Another thing that is been a pain point is that if you bring the container orchestration tool into the picture, what if your entire master node or master architecture of the container orchestration goes down? It immediately goes down all your applications. So that is also a risk to manage. To manage that master of the container orchestration tool. And in that is the reason that all these managed services are coming along as an offering into the cloud. Is because it’s not easy to run those community clusters by themselves into the background. You need that level of expertise and knowledge in house. And not all the companies can do that.

Anand Khatri  25:11

And that is the reason Google, Amazon, AWS, Microsoft Azure, they have that expertise in house. They are managing the master. They have made sure that the master nodes can keep up and running all the time. And that is the reason they are also providing the SLA and SLI, service level agreements. Those are the things they are providing. Three nines, four nines SLA they are providing [this refers to uptime 99.9999% of the time]. And that become more believable. And that’s where the companies like smaller companies or medium sized companies are starting to adopt it.

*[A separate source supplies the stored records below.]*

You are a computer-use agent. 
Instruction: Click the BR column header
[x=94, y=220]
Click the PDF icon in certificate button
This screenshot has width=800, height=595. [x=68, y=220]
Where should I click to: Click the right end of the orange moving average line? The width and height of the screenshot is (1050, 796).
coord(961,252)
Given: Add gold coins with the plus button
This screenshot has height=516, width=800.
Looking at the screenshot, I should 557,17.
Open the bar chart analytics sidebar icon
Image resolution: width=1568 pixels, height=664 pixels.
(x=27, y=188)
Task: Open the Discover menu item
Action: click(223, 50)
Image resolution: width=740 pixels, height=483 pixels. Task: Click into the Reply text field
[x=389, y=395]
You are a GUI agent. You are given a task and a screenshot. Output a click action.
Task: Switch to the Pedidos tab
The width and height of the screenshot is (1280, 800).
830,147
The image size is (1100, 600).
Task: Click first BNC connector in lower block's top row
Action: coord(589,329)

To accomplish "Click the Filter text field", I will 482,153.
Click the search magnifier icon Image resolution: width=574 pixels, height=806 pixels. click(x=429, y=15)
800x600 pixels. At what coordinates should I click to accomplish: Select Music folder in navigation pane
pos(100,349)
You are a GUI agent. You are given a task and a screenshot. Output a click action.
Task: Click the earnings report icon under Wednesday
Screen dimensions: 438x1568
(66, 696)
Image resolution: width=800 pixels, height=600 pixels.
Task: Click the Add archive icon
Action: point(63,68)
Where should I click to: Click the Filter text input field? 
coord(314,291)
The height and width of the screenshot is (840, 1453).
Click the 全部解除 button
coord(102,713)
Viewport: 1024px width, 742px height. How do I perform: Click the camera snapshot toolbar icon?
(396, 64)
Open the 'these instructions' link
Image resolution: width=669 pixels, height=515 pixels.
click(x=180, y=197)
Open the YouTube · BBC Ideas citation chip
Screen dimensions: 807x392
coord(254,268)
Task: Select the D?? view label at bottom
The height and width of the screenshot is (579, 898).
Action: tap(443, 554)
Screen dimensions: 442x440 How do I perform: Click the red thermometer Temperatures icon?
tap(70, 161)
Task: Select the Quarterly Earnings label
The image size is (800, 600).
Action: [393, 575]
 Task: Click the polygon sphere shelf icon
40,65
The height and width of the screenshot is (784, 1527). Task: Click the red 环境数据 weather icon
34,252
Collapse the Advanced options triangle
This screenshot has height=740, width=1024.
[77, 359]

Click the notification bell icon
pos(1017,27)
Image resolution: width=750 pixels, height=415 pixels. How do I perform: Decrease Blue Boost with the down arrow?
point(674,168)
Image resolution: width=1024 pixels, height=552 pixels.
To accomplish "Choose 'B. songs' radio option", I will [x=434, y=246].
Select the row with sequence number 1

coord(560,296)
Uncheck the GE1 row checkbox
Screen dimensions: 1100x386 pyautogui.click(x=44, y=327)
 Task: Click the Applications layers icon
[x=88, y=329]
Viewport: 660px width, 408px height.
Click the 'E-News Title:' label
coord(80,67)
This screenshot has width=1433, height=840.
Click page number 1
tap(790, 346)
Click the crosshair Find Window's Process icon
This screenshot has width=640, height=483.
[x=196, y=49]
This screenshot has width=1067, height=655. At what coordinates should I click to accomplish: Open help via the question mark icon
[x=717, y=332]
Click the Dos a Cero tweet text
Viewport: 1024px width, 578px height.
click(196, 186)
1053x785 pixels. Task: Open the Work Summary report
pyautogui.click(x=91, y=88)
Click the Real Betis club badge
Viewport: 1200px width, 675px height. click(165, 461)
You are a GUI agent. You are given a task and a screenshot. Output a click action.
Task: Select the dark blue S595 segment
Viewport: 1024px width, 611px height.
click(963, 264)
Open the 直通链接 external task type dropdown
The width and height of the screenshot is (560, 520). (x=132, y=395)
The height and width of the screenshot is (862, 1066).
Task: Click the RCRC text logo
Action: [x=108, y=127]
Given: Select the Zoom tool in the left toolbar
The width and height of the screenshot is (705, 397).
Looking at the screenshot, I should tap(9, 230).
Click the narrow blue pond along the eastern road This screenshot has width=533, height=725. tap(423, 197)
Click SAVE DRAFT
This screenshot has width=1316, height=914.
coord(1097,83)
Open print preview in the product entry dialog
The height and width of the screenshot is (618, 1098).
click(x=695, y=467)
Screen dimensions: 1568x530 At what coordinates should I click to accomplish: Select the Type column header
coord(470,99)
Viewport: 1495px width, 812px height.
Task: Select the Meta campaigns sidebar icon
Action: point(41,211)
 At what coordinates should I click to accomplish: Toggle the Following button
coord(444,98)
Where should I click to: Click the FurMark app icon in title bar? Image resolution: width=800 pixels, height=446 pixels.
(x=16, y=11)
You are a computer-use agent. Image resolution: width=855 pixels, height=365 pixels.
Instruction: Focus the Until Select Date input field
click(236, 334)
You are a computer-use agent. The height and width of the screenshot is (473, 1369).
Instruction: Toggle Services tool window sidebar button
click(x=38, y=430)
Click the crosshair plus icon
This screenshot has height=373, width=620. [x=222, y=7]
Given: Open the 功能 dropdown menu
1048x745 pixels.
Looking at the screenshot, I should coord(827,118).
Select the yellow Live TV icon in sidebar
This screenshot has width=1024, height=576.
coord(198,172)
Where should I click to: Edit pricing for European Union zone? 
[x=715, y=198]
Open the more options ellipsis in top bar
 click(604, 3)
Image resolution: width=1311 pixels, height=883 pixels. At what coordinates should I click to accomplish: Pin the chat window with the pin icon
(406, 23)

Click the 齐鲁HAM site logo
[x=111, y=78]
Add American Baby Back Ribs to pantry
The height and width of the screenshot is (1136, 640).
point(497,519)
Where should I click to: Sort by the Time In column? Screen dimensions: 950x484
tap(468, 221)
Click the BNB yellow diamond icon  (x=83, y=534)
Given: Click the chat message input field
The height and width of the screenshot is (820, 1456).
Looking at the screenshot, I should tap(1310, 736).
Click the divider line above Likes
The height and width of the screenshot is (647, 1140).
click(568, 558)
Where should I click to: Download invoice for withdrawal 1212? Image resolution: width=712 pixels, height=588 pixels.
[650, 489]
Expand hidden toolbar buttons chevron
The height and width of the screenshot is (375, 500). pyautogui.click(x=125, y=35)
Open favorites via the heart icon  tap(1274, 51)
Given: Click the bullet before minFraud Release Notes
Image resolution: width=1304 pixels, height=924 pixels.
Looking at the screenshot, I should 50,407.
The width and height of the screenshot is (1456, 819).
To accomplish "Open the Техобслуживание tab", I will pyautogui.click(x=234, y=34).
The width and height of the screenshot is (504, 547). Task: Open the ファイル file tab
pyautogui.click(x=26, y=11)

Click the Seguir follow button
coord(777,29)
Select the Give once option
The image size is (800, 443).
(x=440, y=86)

Because they don’t have to manage the master.

Anand Khatri  25:51

So most of the headache goes away. What they can do is they can make your application, make the application containerized, and just push it to the production and into the Kubernetes cluster. Also another thing is the certain type of the metrics is also very important to get. And companies, especially the companies who are into the very strict regulations, they need an additional level of the metrics. So to get those metrics, also, sometimes it becomes challenging.

Anand Khatri  26:30

And those are the challenges that still exist. But day by day, it’s getting bigger and better, I would say every day. On top of that, one of the things that on top of communities is coming is the Service Mesh. So you are seeing over here, it’s a response service to right. So on top of that, we can put the Service Mesh, which is a mesh layer, and you can combine and you can run the service to any cloud. Doesn’t matter even if it’s a private cloud or public cloud. You can run it anywhere and seamlessly without even impacting, and a customer would not even know where your services run.

Anand Khatri  27:16

Those are the level of research and efforts are going on currently. And I’m super excited about those efforts, because that makes engineers life very easy. But the adoption of those things are still very rare, a minimum at the industry. But over time, it will get bigger. The adoption of those tools and technologies goes high.

Simon Erickson  27:43

Can you talk more about that? Where do we stand in terms of adoption, of how many organizations are using containers?

Anand Khatri  27:50

So, you know, cloud market share or market share market share is currently standing between 4% to 5% of adoption. Container adoption is less than zero point 5% currently. Into all industries; not just one industry. This is the overall industry target. So you can see the how big this impact can be. How much bigger it will go and it will get bigger. Along with it, it will get better. Because as as soon as it gets better and better, people will start adopting it. It will become very easy to adopt and run it on the production environment. And that’s where that’s where the container adoption will become more powerful over time.

Anand Khatri  28:45

We are still in the early days of the containers. If I can tell by cloud. We are in a stage where cloud was in 2012 – 2013 timeframe. So that’s where we are currently at in container’s adoption. We are that early in the game.

Simon Erickson  29:10

Well cloud computing certainly did rather well for for investors over the next eight years. If we’re in the early days of containers, just like cloud was back in 2013, that is something we should be paying attention to!